私をその輪に入れてくれてありがとうございます。楽しいです。
そしてラッピングして……
「「完成〜!」」
「お疲れ様です。」
「ありがとう渡我ちゃん!渡我ちゃんのお陰だよ!!」
「いえいえ。鳴花ちゃんが頑張ったからですよ?」
「チョコちょろ……これなら私でもできるね!」
ほんとですかねぇ?
「露味はやめときな?チョコがモンスターになっても何も言わないよ?」
「なるわけないでしょ!!」
16時ちょっと過ぎ。
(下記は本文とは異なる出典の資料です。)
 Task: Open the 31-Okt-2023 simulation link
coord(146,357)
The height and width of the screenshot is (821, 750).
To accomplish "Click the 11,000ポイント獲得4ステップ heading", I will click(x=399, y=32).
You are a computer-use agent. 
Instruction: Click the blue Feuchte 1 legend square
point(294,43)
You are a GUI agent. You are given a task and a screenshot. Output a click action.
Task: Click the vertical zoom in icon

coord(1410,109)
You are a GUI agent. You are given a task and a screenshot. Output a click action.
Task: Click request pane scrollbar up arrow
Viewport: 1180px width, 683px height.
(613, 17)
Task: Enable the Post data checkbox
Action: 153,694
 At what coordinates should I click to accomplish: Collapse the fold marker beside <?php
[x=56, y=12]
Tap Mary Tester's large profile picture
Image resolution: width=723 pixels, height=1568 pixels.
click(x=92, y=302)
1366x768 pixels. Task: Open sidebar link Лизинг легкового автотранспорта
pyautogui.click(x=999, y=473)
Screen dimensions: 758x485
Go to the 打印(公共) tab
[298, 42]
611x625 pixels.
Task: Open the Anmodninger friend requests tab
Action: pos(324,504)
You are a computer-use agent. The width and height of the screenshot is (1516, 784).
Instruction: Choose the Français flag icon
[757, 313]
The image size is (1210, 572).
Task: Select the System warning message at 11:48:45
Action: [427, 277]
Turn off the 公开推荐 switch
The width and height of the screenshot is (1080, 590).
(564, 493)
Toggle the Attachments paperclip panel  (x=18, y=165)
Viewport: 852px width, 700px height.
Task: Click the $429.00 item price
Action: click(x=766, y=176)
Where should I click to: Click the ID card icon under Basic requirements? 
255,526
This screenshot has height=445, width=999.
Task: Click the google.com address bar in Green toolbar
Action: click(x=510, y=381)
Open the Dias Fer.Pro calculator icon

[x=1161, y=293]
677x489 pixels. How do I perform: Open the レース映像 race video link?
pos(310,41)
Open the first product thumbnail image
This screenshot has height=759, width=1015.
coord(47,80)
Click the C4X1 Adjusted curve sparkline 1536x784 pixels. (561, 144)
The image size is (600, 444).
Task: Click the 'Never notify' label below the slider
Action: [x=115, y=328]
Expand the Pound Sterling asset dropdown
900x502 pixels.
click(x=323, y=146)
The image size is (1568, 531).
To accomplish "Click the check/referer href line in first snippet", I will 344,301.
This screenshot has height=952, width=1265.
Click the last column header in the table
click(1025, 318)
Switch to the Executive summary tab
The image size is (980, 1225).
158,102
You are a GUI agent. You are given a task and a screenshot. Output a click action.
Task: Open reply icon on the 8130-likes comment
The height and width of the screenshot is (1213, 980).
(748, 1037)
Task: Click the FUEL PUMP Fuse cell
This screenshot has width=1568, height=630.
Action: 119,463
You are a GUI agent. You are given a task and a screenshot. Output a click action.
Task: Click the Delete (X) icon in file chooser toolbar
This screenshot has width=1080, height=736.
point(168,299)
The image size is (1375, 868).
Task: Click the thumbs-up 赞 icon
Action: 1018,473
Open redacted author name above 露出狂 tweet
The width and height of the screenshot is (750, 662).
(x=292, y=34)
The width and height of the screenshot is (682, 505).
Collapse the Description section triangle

……流水さんはまだ帰ってこないですけど……そろそろ暗くなります。2人を雄英まで送ってあげた方がいいでしょうか……。
「2人とも……雄英までなら送りますよ?」
「悪いよ。傷原さん帰ってないんでしょ?」
「そろそろ帰る予定なので……大丈夫だとは思うんですけど。」
「ん〜……渡我ちゃんがいいならいいけど……。」
「……暗くなったらそれこそ大変です。今のうちに帰っちゃいましょ。」
「……わかった。」
片付けを終わらせて、2人を雄英まで送って、あとは帰るだけ。
帰り道……流水さんがいないとこんなに寂しいんですね。家までの距離が長く感じます。
今日の晩御飯は何にしましょうか。流水さんの喜ぶ顔を想像しながら歩く道は……ちょっとだけ楽しいです。
私は後悔しました。
流水さんが帰るまで待ってれば良かったです。
「……被身子!」
聞きたくなかった声。
さっきまでの気持ちはどこへやら……わたしは心がどんどん沈んでいくのを感じます。
目の前にいたのは……
「被身子!……やっと見つけた!」
「……お久しぶりですね。」
私の元両親。……私を捨てた人。